O golpe vai até o fim. Até o fim da democracia. Até o fim das aparências. Até o fim da vergonha. O golpe não veio para brincar, veio para destruir. Sem tanques, mas com as espadas ensanguentadas das plumas jurídicas sem votos, como diria um Edward Bulwer-Lytton abastardado.
Como chegamos a este ponto? Sobretudo, faltou às esquerdas uma compreensão cabal do que estava se armando desde 2013. Uma apreensão analítica do quadro geopolítico que se desenhava desde a crise de 2008, e do papel do Brasil nesse quadro. Como diria Hegel, a coruja, símbolo grego da sabedoria, só levanta voo ao anoitecer.
Vivemos uma segunda grande onda neoliberal na região, que se segue à derrubada ou tentativas de derrubada, por diversos meios, de regimes populares e progressistas que, em maior ou menor grau, fizeram avanços sociais de relevo.
Essa segunda onda neoliberal é, ao mesmo tempo, semelhante e diferente da primeira onda neoliberal, que acometeu a região, nos anos 1990.
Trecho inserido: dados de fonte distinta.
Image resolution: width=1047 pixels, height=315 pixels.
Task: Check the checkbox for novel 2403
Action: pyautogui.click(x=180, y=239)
Ela é semelhante nas finalidades e objetivos. Afinal, a ortodoxia carece de imaginação. Propõe sempre as mesmas medidas fracassadas: contração dos investimentos e gastos públicos, desmonte do Estado de Bem Estar, redução dos direitos dos trabalhadores, abertura maior da economia, extinção dos mecanismos estatais de intervenção na economia, venda de patrimônio público, privatização de serviços públicos, etc..
Mas ela é diferente nas circunstâncias em que se desenvolve e nos meios pelos quais opera. A primeira onda neoliberal na região ocorreu num contexto de forte hegemonia política e ideológica mundial das teses neoliberais, crise do socialismo real, afirmação de uma única superpotência potência capitalista (EUA), geração de uma ordem mundial unipolar, conjuntura econômica internacional favorável, boa disponibilidade de capital externo e avanços democráticos nos países latino-americanos.
No caso do Brasil e de alguns outros países da região, essa primeira onda neoliberal não comprometeu, de forma significativa, a proteção trabalhista e o incipiente Estado de Bem Estar. Especificamente em nosso país, não houve grandes reformas trabalhistas e previdenciárias regressivas. Tampouco ocorreu a geração de um estado de Exceção que promovesse, ou tentasse promover, repressão sistemática à oposição e aos trabalhadores, à margem dos direitos constitucionais, embora tenham acontecido, sim, graves episódios de violência lamentáveis contra movimentos sociais, como o MST. Não houve perseguição judicial sistemática contra políticos e candidatos da oposição. Tampouco um golpe de Estado.
Na realidade, essa primeira onda neoliberal, no caso do Brasil, centrou-se mais na venda de estatais e de patrimônio público, na privatização de serviços públicos, na abertura incondicional da economia, na implantação de políticas macroeconômicas ortodoxas sintonizadas com as diretrizes do FMI e na geração de política externas e de defesa que orbitavam em torno dos interesses estratégicos da grande superpotência mundial e de seus aliados.
Muito embora essa primeira onda neoliberal tenha prejudicado agudamente os interesses de algumas parcelas da população (trabalhadores de estatais, funcionários públicos, empresários e trabalhadores dos setores econômicos que foram varridos pela abertura da economia e pelo câmbio supervalorizado etc.), os dados estatísticos não mostram uma regressão social substantiva (friso o substantiva) para o grosso da população, em relação ao quadro dantesco pré-existente, a não ser nos períodos conjunturais das crises econômicas recorrentes que se verificaram naquele período.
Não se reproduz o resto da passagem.